Comments from university spokesperson Jason Cody confirmed the case in question took place in August 2010 in Wonders Hall . It was around this time that two MSU basketball players allegedly sexually assaulted a female student in their dorm room, although then-Ingham County prosecutor Stuart Dunnings III and his office later decided not to move forward with the case and press charges .
Shortly after the Department of Education’s visit, the university sent a follow-up email to students encouraging them to contact the Office of Civil Rights at MSUinput@ed.gov if they did not have the chance to attend office hours before spring break. The email explained the OCR’s presence was meant to “assess the campus climate with respect to sexual harassment, sexual assault and sexual violence.” MSU’s brief letter to students got right to the point - students can share their experiences with the OCR. But that information could have been more clearly shared with students prior to the OCR’s visit.
MSU originally was not forthcoming about the fact that U.S. Department of Education hosted Office of Civil Rights members on campus the Thursday before spring break, introducing department as “collaborating” to “give members of the campus community an opportunity to meet with OCR representatives to provide information on the effectiveness of our ongoing training and programs and on-campus climate.”
Ian Kullgren, Editor in chief
Rebecca Ryan, Opinion editor
Omari Sankofa II, Minority representative
Emily Jenks, Reporter
It is disappointing MSU was not more forthcoming with the investigation, especially because sexual assault is such a difficult topic for people to talk about. This was a chance for the university to set an example and be open with the investigation from the beginning.
Although it did acknowledge in the letter sent on Feb. 21 that the university has been “engaging in efforts to heighten awareness about student safety, with special emphasis on sexual violence,” the university failed to acknowledge the real reason for the feds’ visit. That is unless you think “collaborating” and “investigating” are synonymous, which they aren’t.
Once the news of the investigation broke, the university did acknowledge it, both through a statement from MSU spokesman Kent Cassella who said “MSU responded fully and appropriately to the incident under investigation,” and through comments from MSU president Lou Anna K. Simon who said MSU is under “review.”
But MSU could have taken a more proactive approach to informing students of the investigation. Why didn’t MSU originally address federal efforts to improve the way sexual assault cases are handled on campuses? MSU is not the only university being investigated for its compliance with Title IX. In fact, the U.S. Department of Education’s Office of Civil Rights has 41 pending investigations of universities for Title IX sexual assault and violence complaints, according to the Los Angeles Times.
The university’s original introduction of the U.S. Department of Education sessions lacks transparency in an instance when it is crucial to promote the opportunity for MSU students to have their voices heard.
After MSU’s loss to Illinois on March 1 , head coach Tom Izzo cited dealing with distractions as a factor in the players’ performance on the court, though he would not further elaborate on what the distractions were.
“This team has been through so much, and I’ve had a couple things happen to me this week that I don’t know, and that’s so ridiculous and I’m sick of it,” Izzo said after the game.
When pressed about what, exactly, he was referring to, the coach said “Don’t screw me on that right now.”
Izzo’s main concern is to protect his players and focus on their game performance.
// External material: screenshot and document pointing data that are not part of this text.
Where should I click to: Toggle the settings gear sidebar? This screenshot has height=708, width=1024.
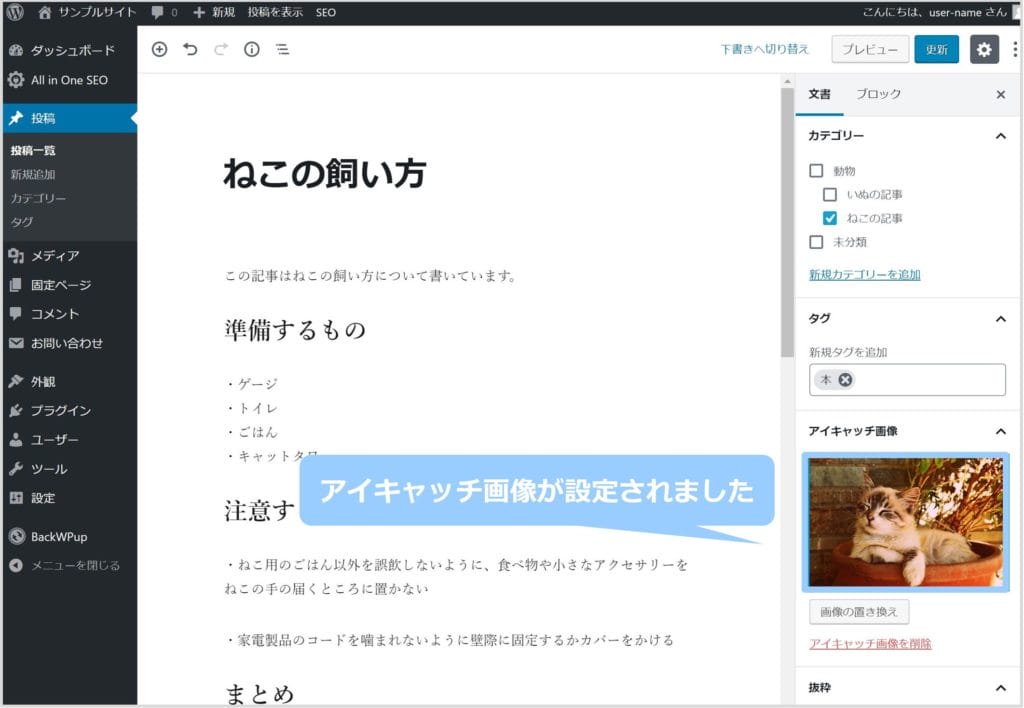[984, 49]
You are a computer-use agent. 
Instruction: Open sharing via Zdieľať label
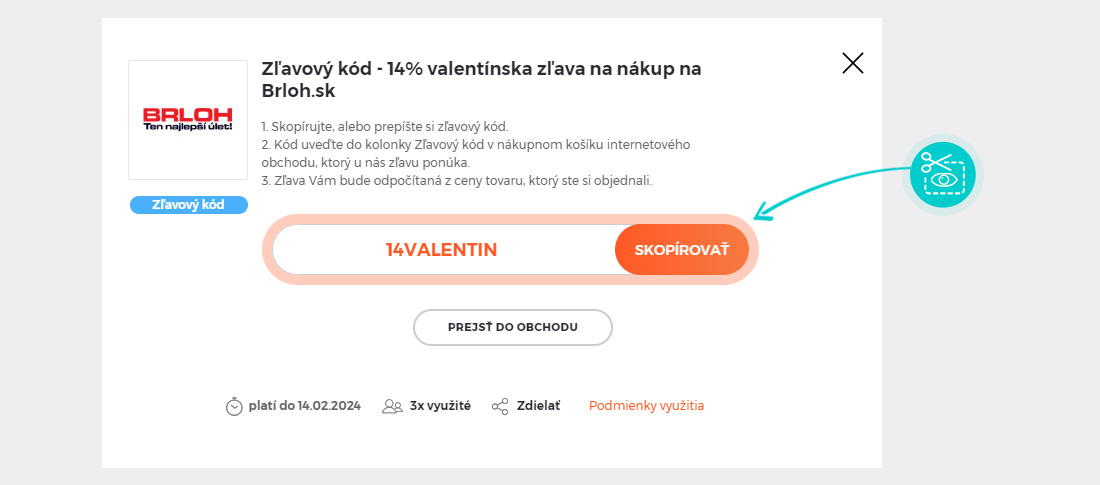539,406
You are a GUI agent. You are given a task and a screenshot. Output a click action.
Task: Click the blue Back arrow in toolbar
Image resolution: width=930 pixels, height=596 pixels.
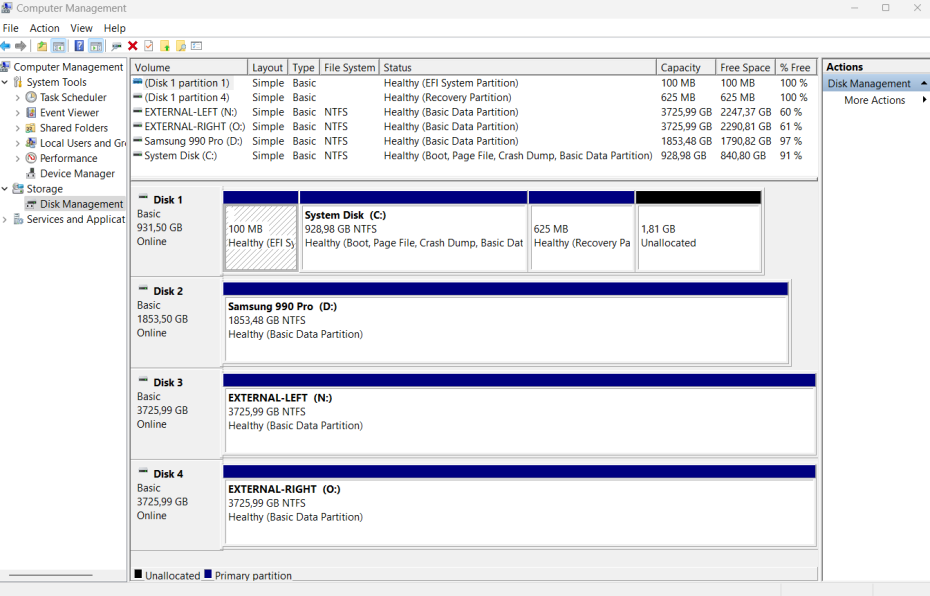(6, 46)

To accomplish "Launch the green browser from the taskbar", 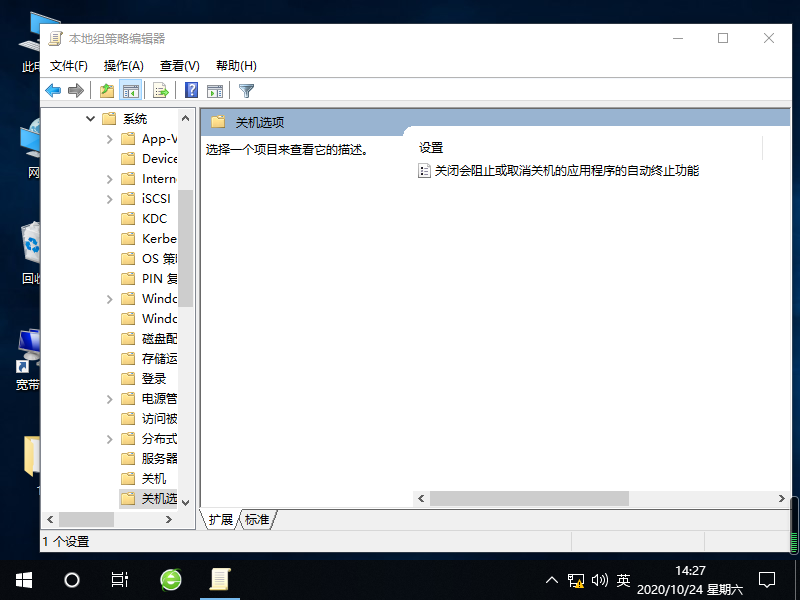I will point(170,580).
Understandable.
However, students and fans alike have raised legitimate questions regarding the allegations against the MSU basketball players, and whether the university and the justice system should have done more.
It is the university’s responsibility to monitor the behavior of all students. State News stories published about the allegations have received a large amount of comments, many of which speculate whether or not the athletes in question have been put on a pedestal.
At the end of January, President Barack Obama established a task force at the federal level to ensure universities prevent and further investigate sexual assaults on campuses, which he sees as a major problem affecting students. Obama cited statistics marking one and five college women being victims of sexual assault.
At MSU, only approximately one in five sexual assaults that occur on campus even reach university officials, Shari Murgittroyd, program coordinator for the Counseling Center’s Sexual Assault Program, previously told the State News.
Until the investigation is complete, students likely will continue to speculate about the allegations in question. As the investigation continues, it is important to recognize the focus is on how the university handles sexual assault cases as a whole. If we want these crimes to stop, we need to openly and honestly talk about them.
Editor’s note: State News staff representative Matt Sheehan did not contribute to this editorial because he reports on men’s basketball.